The network of streams and groundwater that drains into the Fishkill Creek provides drinking water for thousands of residents, water for industry and business and recreation for anglers and boaters.
As the population of Southern Dutchess surges, understanding the role of the Fishkill Creek watershed and ensuring its resources are available to future generations has become increasingly important.
As Fishkill Creek Watershed land uses have evolved over the last 60 years, the natural water balance -- and the cycle that replenishes water supplies critical to both wildlife and humans -- has been altered.
According to Dutchess County Environmental Management Council land use data, residential land uses increased 15.2 percent between 1995 and 2000. Homes mostly replaced farmland, which decreased approximately 21 percent in the same period.

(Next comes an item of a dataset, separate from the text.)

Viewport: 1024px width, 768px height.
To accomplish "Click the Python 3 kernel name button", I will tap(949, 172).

Natural forest cover and wetlands have been replaced with roads, driveways, parking lots and buildings.
It is this widespread, but piecemeal change to the landscape -- and not any single source of pollution -- that represents the greatest threat to the long-term health of the watershed.
Forests and wetlands naturally absorb rainwater, allowing much of it to percolate back into the ground. Hard surfaces like pavement and rooftops -- commonly called impervious surfaces -- increase the amount of rainfall that flows over land and reduce the amount of rainfall that percolates into the soil to recharge our wells and streams.

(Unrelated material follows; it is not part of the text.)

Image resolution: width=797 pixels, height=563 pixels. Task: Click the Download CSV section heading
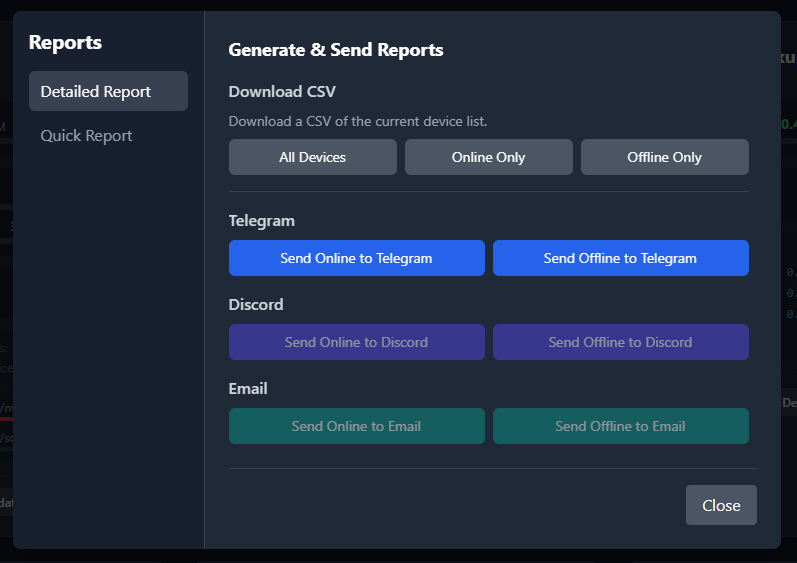coord(282,92)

Impervious surfaces interrupt the natural water cycle.
Unable to soak into the earth, rainwater rushes into streams, leading to flooding, erosion, damage to wildlife habitats and changes to channels far downstream.
As water flows over paved surfaces, it also collects soil, pet wastes, salt, fertilizers, oils and other pollutants -- which are carried into nearby streams.
Even if your house does not directly border a stream or river, rainwater flows down your street into a storm drain. Storm sewers often carry this runoff from your neighborhood directly to the nearest body of water, along with dirt and pollutants.
The Department of Environmental Conservation and the research organization Hudsonia have documented impaired portions of the Fishkill Creek's main stem.
Several lakes in the watershed have also been degraded because aquatic plants are growing at accelerated rates, changing the ecosystem and limiting people's use. This happens when nutrients from roads, lawns and septic systems enter the lakes and sediment from eroding streams and road runoff gradually makes the lakes more shallow and better suited for plant growth.
Finally, besides the surface water problems, a portion of southern Dutchess groundwater is contaminated by organic chemicals such as PCE, TCE and MTBE through improper disposal of industrial solvents and gasoline spills.
However, all is not bad in the Fishkill Watershed. Hudsonia researchers also demonstrated a variety of habitats in the Fishkill Creek supporting many types of fish -- from upland cold water species like the slimy sculpin and brook trout, to slow-moving species like banded killifish and largemouth bass.
In addition, groups and government have recently taken a greater interest in highlighting the watershed's resources, addressing its threats and planning for its future.
Clean water critical
The stakes are clear. The region needs enough clean water for its residents, businesses and wildlife now and into the future.
Planning to ensure an adequate water supply requires a comprehensive approach to documenting the magnitude of potential watershed impairment and strategies to fix problems and prevent future damage.
The volunteer Fishkill Creek Watershed Planning Committee, through its in-progress Natural Resource Management Plan for the Fishkill Creek Watershed, is attempting to sustain and guide the planning process.
Ultimately, the actions of citizens living in the Fishkill watershed will determine the fate of the water's quality and availability.
David Burns is watershed coordinator for the Dutchess County Environmental Management Council, an advisory body to the Dutchess County Legislature.